Below are three examples of the misleading headlines, from The Examiner, CBS News and WorldNewsDaily:
The Examiner, Obama secession petitions: Will 50 states petition the president to secede? - As of Monday, 22 states are petitioning President Obama for peaceful secession from the United States of American. [sic]
Collectively, the petitions have currently garnered 93,166 signatures. If the goal is to amass a total of 58,783,137 signatures, one for each citizen who voted for Mitt Romney, obviously, the petitions need to circulate a little longer. Most agree these petitions are a dramatic effort to influence Obama's agenda, and reinforce the conservative mantra that Obama has "no mandate."
...The states participating in the petition drive to secede, at this time, are: Louisiana 12,964; Texas 18,346; Alabama 4,666; North Carolina 4,285; Florida 4,663; Georgia 3,710; Kentucky 3,685; Indiana 3,650; Mississippi 3,594; North Dakota 2,829; Montana 3,205; Oregon 3066; New Jersey 2801; Colorado 3526; South Carolina 2989; New York 3240; Tennessee 3188; Michigan 2884; Missouri 1869, Missouri 2569; Georgia; 2233; Arkansas 1086; South Carolina 1763.

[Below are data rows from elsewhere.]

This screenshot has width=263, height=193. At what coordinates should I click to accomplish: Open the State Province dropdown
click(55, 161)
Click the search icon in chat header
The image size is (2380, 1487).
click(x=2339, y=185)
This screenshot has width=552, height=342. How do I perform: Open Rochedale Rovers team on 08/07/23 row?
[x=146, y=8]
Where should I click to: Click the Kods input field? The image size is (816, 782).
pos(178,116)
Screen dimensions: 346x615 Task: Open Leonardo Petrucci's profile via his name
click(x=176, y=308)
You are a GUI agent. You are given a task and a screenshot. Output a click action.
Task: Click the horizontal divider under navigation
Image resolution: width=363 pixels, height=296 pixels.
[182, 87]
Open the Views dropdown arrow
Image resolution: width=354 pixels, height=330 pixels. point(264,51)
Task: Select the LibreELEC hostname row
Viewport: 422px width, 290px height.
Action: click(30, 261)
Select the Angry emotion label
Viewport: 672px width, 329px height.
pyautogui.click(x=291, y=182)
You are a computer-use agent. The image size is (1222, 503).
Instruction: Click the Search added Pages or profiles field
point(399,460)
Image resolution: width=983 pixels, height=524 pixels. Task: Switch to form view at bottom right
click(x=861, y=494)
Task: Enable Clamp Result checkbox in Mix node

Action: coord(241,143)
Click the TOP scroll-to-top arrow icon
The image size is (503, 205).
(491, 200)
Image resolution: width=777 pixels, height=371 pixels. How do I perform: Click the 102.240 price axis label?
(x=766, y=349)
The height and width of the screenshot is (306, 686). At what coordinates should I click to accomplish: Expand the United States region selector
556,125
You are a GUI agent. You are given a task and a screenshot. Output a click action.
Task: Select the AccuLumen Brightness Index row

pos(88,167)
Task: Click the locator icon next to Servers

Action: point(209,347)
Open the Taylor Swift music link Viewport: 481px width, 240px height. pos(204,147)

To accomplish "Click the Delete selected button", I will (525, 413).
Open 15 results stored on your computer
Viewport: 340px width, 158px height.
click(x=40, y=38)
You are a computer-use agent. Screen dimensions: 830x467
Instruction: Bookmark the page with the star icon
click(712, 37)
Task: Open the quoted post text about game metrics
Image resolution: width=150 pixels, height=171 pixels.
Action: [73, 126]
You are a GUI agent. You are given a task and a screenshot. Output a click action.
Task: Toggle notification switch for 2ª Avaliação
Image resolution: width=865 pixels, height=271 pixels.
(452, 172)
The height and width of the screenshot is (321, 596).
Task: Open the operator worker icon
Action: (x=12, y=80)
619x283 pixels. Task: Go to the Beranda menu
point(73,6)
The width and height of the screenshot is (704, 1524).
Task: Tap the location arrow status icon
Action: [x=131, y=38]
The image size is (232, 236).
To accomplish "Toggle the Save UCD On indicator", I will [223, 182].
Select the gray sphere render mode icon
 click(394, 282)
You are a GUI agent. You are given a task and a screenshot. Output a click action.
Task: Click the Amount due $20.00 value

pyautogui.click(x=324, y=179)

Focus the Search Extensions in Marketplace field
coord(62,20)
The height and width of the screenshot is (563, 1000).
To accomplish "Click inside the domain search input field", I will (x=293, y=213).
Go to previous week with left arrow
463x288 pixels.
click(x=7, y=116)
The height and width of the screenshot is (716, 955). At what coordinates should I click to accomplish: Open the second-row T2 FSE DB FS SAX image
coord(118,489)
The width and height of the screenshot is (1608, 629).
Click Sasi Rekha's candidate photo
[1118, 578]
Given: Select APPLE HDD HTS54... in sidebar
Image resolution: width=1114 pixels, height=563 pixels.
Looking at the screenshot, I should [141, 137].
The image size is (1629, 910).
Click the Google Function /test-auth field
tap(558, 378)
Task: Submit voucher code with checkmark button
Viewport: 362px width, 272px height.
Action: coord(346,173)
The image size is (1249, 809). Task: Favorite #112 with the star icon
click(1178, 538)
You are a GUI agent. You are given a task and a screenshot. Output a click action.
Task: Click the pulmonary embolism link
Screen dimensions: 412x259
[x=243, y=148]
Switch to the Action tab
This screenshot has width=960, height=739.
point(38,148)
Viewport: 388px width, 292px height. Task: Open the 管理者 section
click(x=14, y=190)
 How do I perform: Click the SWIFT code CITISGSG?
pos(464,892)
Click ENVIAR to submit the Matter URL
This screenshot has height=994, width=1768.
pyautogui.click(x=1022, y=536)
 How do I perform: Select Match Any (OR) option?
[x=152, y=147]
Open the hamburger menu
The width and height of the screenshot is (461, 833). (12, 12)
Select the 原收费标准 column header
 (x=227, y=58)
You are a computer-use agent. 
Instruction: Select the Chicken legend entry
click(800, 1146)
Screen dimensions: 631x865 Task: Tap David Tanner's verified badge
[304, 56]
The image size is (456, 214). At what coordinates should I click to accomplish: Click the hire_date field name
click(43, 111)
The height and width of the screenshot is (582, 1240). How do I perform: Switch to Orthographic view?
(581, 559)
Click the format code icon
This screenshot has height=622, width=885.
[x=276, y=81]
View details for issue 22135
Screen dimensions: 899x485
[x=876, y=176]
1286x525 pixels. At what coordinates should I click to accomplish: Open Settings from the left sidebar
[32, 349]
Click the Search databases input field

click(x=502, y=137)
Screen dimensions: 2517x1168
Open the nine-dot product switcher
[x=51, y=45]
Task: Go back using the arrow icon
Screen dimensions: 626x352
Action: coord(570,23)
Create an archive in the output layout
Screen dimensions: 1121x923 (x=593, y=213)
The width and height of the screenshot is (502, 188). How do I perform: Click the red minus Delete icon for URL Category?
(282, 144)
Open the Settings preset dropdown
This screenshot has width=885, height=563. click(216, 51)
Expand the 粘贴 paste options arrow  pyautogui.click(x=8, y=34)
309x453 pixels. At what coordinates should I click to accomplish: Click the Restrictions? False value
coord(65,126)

CBS News: States petition to secede from union - They don't want to take their country back. They just want to leave it behind.
As the dust settles in the wake of President Obama's decisive reelection last Tuesday, the White House petition website has been flooded by a series of secession requests, with malcontents from New Jersey to North Dakota submitting petitions to allow their states to withdraw from the union.
Most of the petitions submitted thus far have come from solidly conservative states, including most of the Deep South and reliably separatist Texas. But a handful come from the heart of blue America - relatively progressive enclaves like Oregon and New York.
All told, petitions have been filed on behalf of 20 states: Alabama, Arkansas, Colorado, Florida, Georgia, Indiana, Kentucky, Louisiana, Michigan, Mississippi, Missouri, Montana, New Jersey, New York, North Carolina, North Dakota, Oregon, South Carolina, Tennessee, and Texas.
WorldNewsDaily: Now many states want to secede from U.S.
Since WND first reported that residents in the state of Louisiana were petitioning to secede from the U.S., residents in over 20 more states have filed requests with the White House to peaceably break from the union. Furthermore, the Louisiana petition has topped 14,000 signatures, more than halfway to the threshold needed after which the White House has pledged to respond.
And for Texas, one of the new states to join the fray, the signature count now tops 25,000.